→ **Work to be completed**: Write only the number of lines in the data that contain the word "computer".

[Provided records]

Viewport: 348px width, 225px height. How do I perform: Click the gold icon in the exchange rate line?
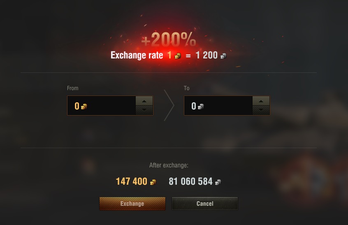tap(178, 56)
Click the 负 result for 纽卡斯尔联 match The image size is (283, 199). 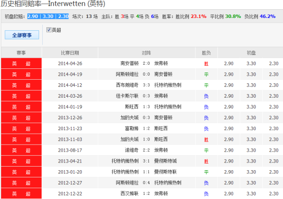point(206,96)
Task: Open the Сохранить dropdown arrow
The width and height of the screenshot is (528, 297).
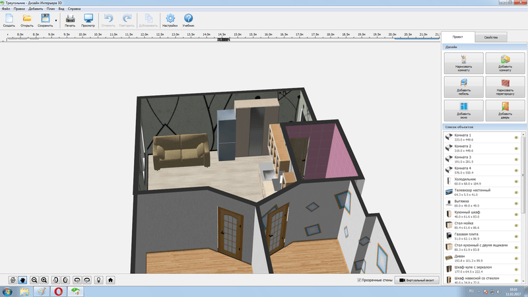Action: [x=57, y=21]
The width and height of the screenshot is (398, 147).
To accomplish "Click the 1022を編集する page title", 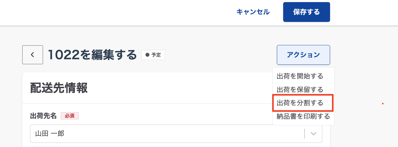I will coord(92,55).
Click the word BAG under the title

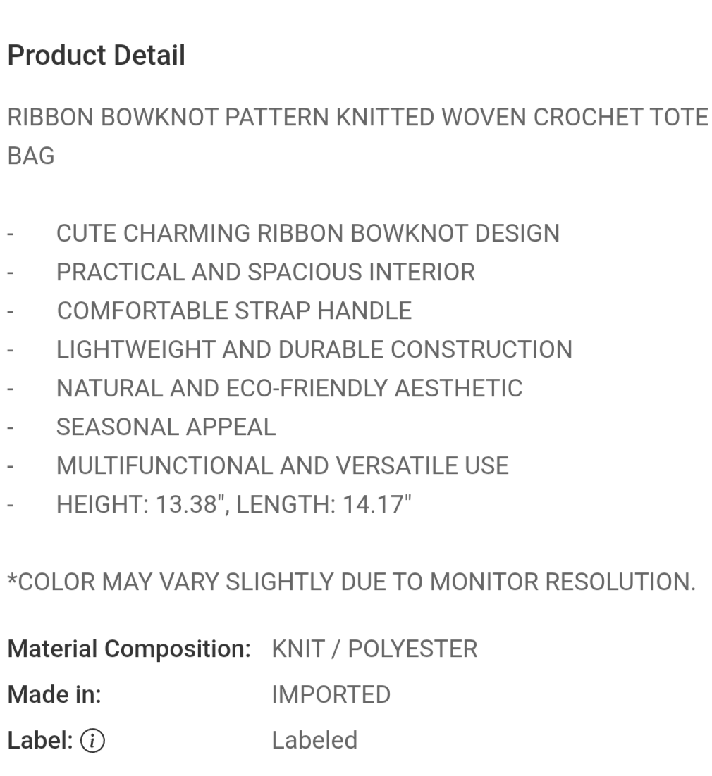31,156
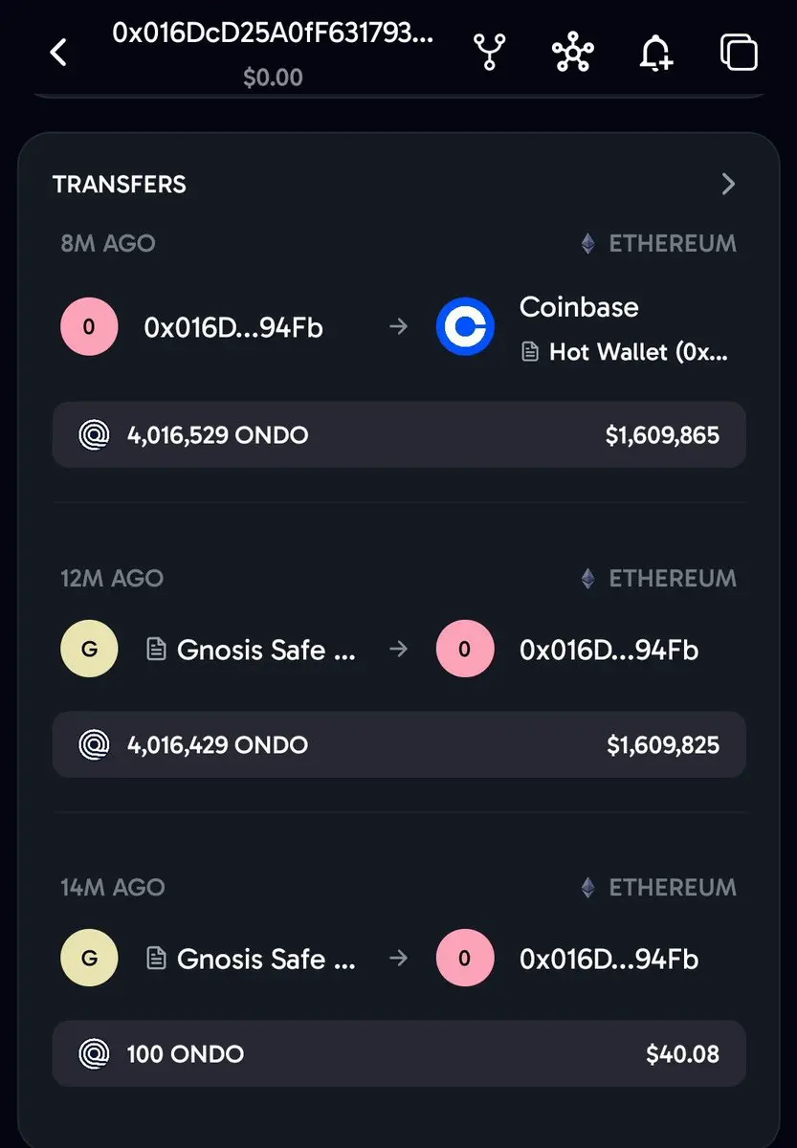Select the 4,016,429 ONDO amount row
Viewport: 797px width, 1148px height.
pos(399,744)
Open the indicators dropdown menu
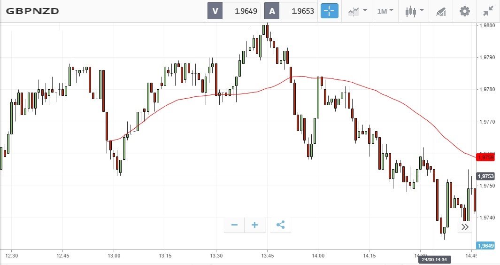The image size is (500, 265). [x=357, y=11]

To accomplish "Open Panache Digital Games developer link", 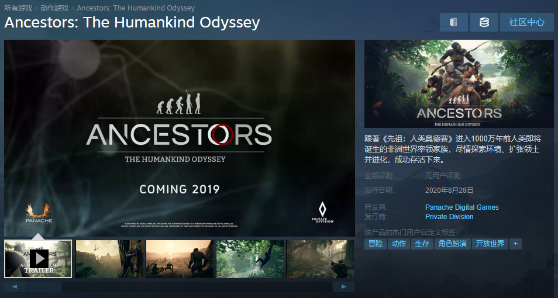I will (x=462, y=207).
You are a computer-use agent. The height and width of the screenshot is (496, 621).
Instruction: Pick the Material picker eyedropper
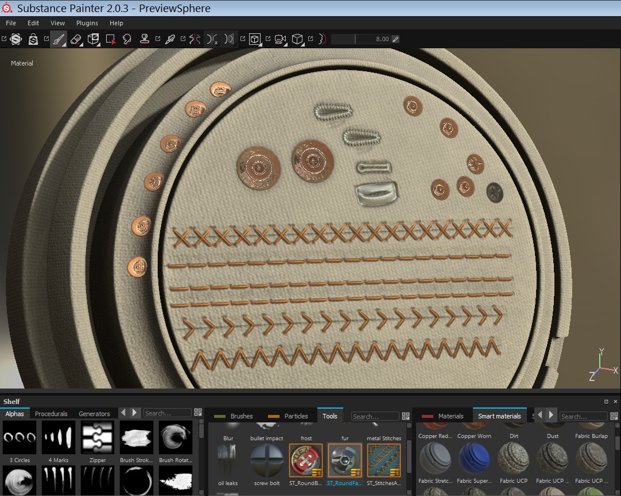170,39
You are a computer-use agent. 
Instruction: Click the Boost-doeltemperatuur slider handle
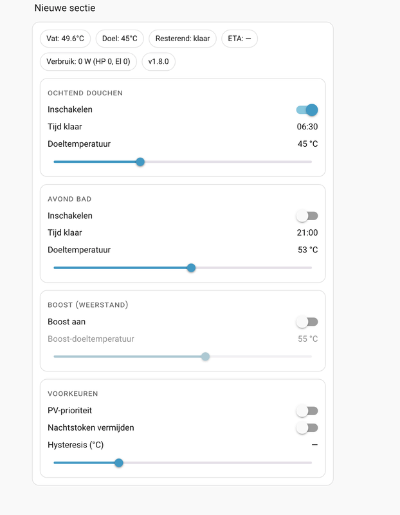(205, 357)
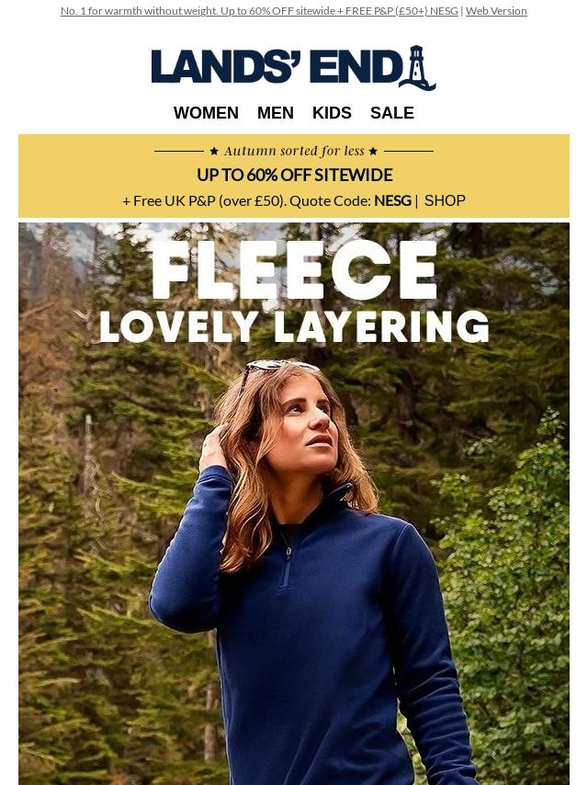The width and height of the screenshot is (588, 785).
Task: Select the KIDS navigation link
Action: (332, 113)
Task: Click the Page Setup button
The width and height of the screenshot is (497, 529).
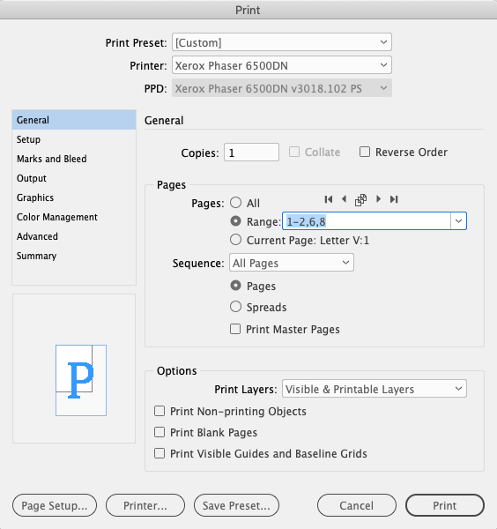Action: 55,505
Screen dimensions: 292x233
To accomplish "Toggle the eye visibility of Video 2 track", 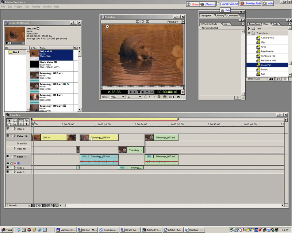I will [x=8, y=129].
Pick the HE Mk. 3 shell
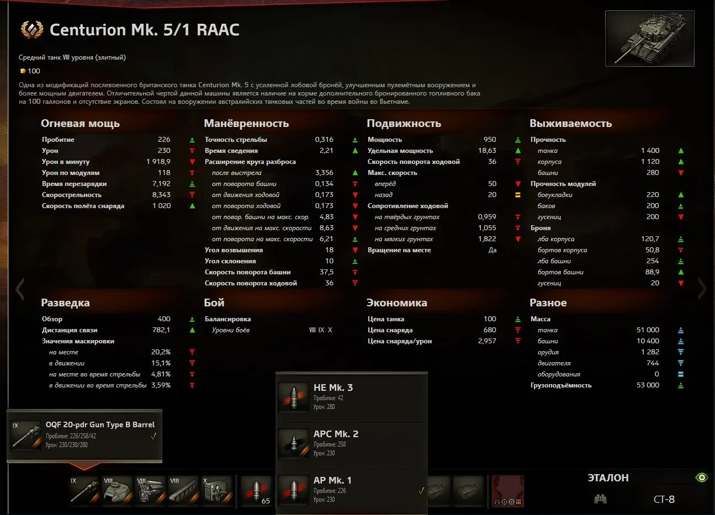 351,396
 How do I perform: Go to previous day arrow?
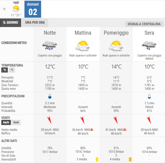pyautogui.click(x=4, y=9)
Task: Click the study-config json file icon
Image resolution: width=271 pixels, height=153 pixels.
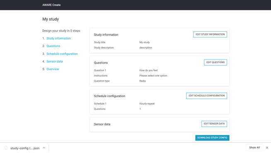Action: (x=6, y=148)
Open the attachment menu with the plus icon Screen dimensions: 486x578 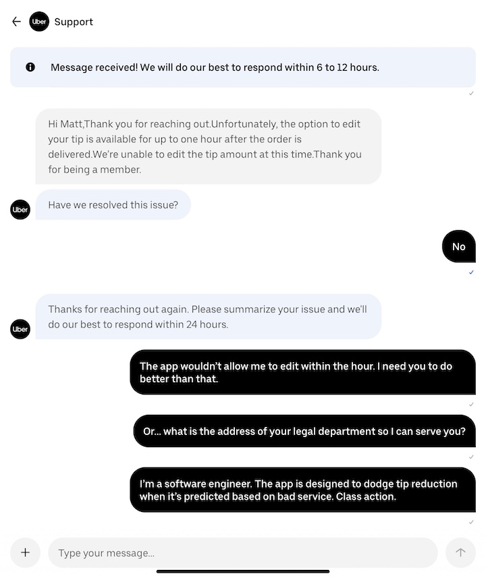click(25, 552)

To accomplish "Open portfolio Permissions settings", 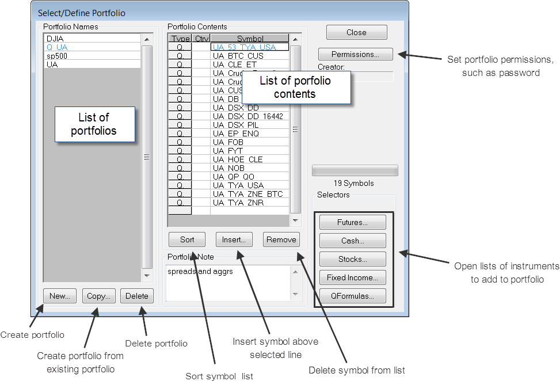I will click(x=355, y=55).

[/Provided records]

→ **Solution below**: 2